Lets start with the outcome variable question, counts vs rates. So first, as quoted above, Hogan cites Abadie (2021) for saying you should prefer counts to rates, “Abadie (2021) notes that the underlying permutation distribution is designed to work with raw data; using log values, rates, or other scaling techniques may invalidate results.”

This has it backwards though – the researcher chooses whether it makes sense to estimate treatment effects on the count scale vs rates. You don’t goal switch your outcome because you think the computer can’t give you a good estimate for one outcome. So imagine I show you a single city over time:

        Y0    Y1    Y2
Count   10    15    20
Pop   1000  1500  2000

You can see although the counts are increasing, the rate is consistent over the time period. There are times I think counts make more sense than rates (such as cost-benefit analysis), but probably in this scenario the researcher would want to look at rates (as the shifting denominator is a simple explanation causing the increase in the counts).

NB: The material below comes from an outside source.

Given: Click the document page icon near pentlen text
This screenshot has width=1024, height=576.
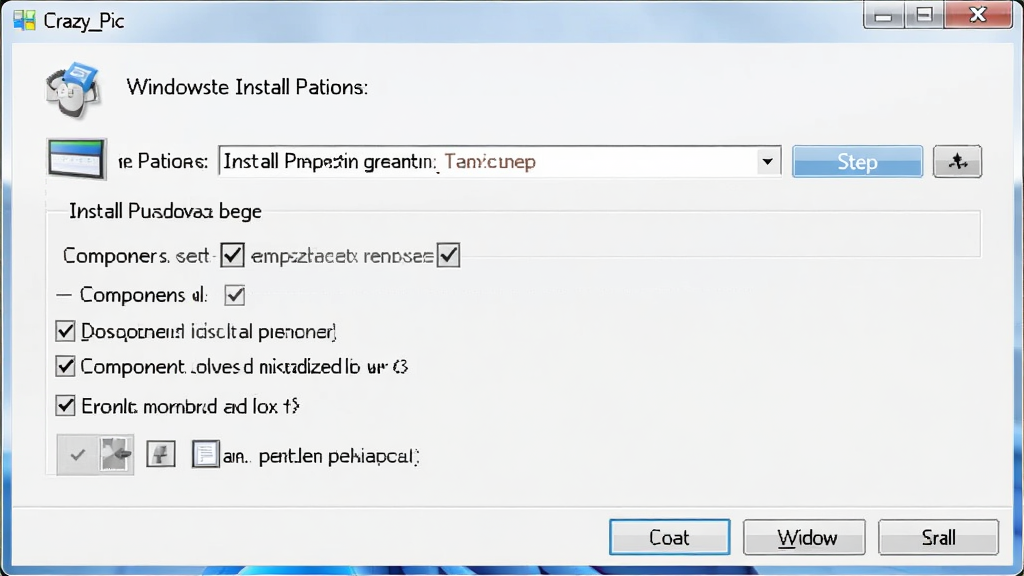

Hogan (2022b) is correct in saying that the population is not shifting over time in Philly very much, but this isn’t a reason to prefer counts. It suggests the estimator should not make a difference when using counts vs rates, which just points to the problematic findings in KNS (that making different decisions results in different inferences).

Now onto the point that Abadie (2021) says using rates is wrong for the permutation distribution – I don’t understand what Hogan is talking about here. You can read Abadie (2021) for yourself if you want. I don’t see anything about the permutation inferences and rates.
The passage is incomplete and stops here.